Бывало и так, что в «царские дни» и особые полковые праздники город наполнялся барабанным боем и грохотом военных оркестров. Молодецки отбивая шаг, шли нескончаемыми колоннами по направлению к Екатерининскому дворцу гвардейские войска. Там, на парадном плацу, они выстраивались безукоризненными шеренгами рот и батальонов. Сквозь чугунное кружево входных ворот можно было наблюдать, впрочем, с весьма значительного расстояния, за тем, как на массивное барочное крыльцо в окружении свиты, сверкающей орденами и золотом эполет, выходил довольно невзрачный низенький полковник с самой будничной внешностью и легким взмахом белой перчатки приводил в движение все эти намертво застывшие прямоугольники солдатских рядов. Снова гремели оркестры, развевались знамена, ровно колыхаясь, поблескивали штыки — и всё в воздухе империи казалось прочным, незыблемым навсегда.

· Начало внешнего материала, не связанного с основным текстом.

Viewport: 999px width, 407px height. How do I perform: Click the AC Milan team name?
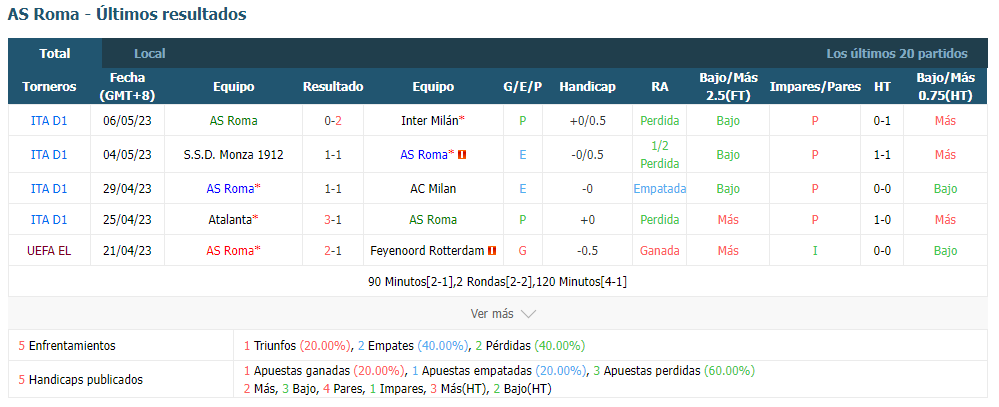pos(433,189)
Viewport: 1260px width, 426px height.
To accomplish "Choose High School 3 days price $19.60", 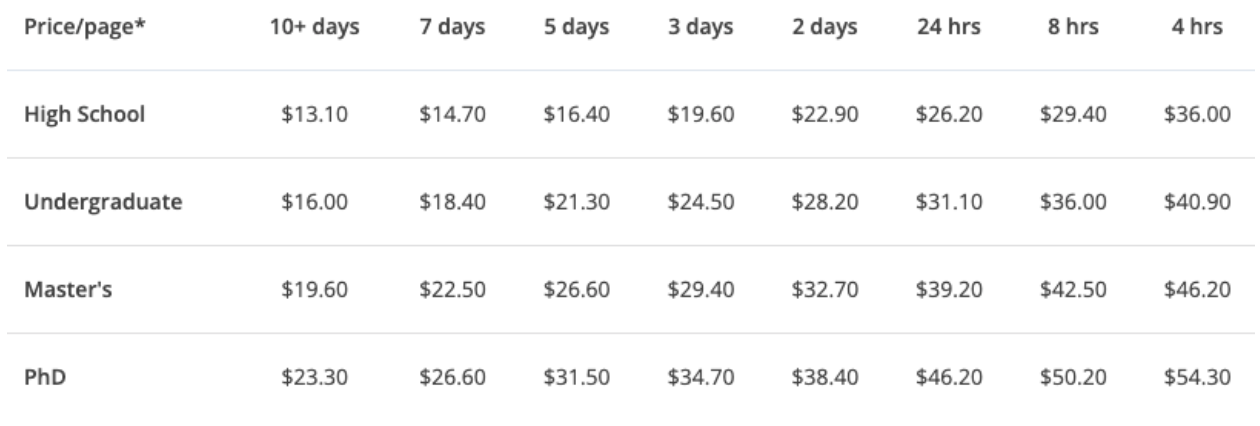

Но это было лишь показной стороной того, к чему уже успел привыкнуть рядовой царскосельский житель. Город мало интересовался торжественными «выездами» и дворцовыми парадами. У него были свои дела и заботы. Всё, что относилось к дворцу, воспринималось им как нечто официальное, казенное, существующее вне его повседневной жизни.
И все же он не мог не чувствовать той душноватой атмосферы постоянной настороженности и охранительной подозрительности, которая нависала над его мирным существованием. С особой ясностью сказалось это в мрачные годы реакции после грозовых дней 1905 года. Еще неприступнее стала черта, отделяющая дворец и всё дворцовое от города, от его будничного обихода. И все же он продолжал привычное свое бытие.
У этого необычного города были два облика, две души. Первая, прежде всего бросающаяся в глаза, ничем не отличала его от тысячи других провинциальных городов С.-Петербургской губернии, одной из самых значительных в бывшей империи Российской. Была в нем земская управа, была базарная площадь с пестрым гостиным двором, собором и пожарной каланчой, были усатые городовые, жуликоватые лавочники, чиновники в фуражках с кокардой, спешившие по утрам в канцелярии и казначейство. Были унылая многооконная больница и классическая гимназия с обязательным преподаванием древних языков. Всё в тысячный раз повторяло виденное, слышанное, описанное у Гоголя, у Салтыкова-Щедрина, у Чехова.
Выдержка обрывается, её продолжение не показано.